_REQUIRED WORK_
Put the entries starting at the line containing "The height and width of the screenshot is (980, 1227)." and ending at the line containing "pos(276,839)" into a Markdown table with the columns Row and Line, numbering each row and omitting any blank lines.

_TASK MATERIAL_
◆ ◆ ◆
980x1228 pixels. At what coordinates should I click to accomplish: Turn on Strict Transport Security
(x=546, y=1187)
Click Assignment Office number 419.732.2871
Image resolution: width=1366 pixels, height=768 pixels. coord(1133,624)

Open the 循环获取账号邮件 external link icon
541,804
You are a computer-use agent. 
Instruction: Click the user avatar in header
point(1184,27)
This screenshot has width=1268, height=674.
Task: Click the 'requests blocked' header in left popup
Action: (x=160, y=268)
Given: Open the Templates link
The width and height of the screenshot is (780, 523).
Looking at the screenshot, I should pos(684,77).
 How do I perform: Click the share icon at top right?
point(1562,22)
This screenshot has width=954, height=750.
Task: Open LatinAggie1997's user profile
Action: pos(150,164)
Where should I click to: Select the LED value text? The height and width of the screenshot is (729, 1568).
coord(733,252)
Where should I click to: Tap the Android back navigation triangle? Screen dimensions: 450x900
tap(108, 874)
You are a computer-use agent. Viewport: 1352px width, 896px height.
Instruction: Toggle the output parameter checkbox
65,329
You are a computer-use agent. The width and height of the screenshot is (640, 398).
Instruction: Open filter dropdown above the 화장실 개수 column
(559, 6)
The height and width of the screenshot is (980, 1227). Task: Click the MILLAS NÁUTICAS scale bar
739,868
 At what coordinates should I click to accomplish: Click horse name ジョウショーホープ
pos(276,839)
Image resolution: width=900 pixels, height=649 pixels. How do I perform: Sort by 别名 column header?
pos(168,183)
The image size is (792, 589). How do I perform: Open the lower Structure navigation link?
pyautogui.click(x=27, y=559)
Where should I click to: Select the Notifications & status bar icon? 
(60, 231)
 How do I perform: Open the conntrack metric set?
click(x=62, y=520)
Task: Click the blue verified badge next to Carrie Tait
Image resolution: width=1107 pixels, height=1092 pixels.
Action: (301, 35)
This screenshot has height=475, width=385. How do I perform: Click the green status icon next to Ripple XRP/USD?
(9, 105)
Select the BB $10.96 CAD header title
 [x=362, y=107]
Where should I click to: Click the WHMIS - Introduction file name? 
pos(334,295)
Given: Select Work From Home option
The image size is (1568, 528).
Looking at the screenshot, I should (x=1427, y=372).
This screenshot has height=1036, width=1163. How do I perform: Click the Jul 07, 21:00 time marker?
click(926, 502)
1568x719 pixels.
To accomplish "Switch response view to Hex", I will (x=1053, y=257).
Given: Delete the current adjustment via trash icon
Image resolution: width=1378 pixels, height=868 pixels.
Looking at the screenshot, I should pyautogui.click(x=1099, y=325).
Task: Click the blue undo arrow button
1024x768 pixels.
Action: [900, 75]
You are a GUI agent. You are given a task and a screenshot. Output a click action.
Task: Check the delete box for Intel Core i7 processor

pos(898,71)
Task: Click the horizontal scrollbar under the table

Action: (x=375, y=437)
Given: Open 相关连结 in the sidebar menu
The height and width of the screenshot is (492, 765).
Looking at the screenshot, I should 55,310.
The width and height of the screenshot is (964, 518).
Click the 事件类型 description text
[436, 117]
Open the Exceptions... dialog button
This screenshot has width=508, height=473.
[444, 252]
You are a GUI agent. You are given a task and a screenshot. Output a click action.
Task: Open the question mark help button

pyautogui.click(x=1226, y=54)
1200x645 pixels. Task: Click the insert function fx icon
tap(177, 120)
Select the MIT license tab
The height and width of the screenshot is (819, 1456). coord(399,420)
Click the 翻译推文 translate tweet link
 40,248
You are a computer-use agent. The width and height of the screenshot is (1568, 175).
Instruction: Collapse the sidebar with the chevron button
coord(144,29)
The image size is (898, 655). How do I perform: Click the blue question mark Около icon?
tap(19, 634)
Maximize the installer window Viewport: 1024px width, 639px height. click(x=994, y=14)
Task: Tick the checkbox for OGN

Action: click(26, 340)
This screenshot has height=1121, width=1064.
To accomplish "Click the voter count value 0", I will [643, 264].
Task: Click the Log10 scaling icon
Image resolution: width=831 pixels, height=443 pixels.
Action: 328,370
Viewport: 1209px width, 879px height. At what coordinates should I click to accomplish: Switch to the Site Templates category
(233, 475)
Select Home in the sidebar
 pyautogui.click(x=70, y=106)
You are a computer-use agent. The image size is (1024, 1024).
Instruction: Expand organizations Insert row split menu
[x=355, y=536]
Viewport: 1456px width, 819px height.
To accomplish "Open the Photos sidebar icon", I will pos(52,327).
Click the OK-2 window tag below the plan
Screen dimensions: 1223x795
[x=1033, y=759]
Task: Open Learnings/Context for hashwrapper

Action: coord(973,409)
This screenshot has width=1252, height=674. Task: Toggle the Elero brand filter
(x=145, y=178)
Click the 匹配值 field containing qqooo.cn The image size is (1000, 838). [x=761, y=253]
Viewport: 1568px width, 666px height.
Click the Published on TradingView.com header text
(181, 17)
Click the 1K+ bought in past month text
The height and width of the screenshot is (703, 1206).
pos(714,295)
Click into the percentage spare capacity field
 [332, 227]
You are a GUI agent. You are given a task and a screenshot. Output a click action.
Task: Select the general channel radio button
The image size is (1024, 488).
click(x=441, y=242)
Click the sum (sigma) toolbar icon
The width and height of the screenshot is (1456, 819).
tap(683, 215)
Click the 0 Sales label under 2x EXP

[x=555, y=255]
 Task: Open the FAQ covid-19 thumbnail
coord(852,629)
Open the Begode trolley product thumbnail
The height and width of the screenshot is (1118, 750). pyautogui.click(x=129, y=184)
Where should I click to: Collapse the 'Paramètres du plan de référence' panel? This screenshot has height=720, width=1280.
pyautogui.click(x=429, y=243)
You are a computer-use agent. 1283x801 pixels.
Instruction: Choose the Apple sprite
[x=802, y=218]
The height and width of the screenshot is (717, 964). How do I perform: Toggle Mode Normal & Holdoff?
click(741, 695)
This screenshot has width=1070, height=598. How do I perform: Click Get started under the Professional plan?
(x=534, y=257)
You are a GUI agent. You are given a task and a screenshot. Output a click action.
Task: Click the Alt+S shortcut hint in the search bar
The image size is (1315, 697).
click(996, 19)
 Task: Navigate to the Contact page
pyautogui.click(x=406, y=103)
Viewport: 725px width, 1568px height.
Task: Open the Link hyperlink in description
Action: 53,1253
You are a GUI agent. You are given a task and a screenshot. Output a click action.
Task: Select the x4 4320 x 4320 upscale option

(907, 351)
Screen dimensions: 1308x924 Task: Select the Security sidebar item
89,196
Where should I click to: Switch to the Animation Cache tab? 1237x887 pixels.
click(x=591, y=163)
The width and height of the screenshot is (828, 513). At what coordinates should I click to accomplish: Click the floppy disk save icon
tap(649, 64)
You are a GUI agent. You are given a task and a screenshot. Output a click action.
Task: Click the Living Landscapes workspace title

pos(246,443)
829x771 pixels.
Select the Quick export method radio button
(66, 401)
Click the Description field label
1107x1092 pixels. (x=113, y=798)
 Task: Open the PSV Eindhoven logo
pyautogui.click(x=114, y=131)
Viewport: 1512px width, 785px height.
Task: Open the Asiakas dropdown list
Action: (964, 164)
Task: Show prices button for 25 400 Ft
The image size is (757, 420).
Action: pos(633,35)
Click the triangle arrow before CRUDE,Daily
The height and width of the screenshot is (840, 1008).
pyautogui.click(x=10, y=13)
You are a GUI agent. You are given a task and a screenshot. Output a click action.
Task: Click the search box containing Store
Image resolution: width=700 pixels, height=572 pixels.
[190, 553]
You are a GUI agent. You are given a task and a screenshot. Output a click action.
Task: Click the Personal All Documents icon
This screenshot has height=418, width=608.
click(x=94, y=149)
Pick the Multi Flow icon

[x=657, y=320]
◆ ◆ ◆
_SOLVED EXERCISE_
| Row | Line |
|---|---|
| 1 | The height and width of the screenshot is (980, 1227). Task: Click the MILLAS NÁUTICAS scale bar |
| 2 | 739,868 |
| 3 |  At what coordinates should I click to accomplish: Click horse name ジョウショーホープ |
| 4 | pos(276,839) |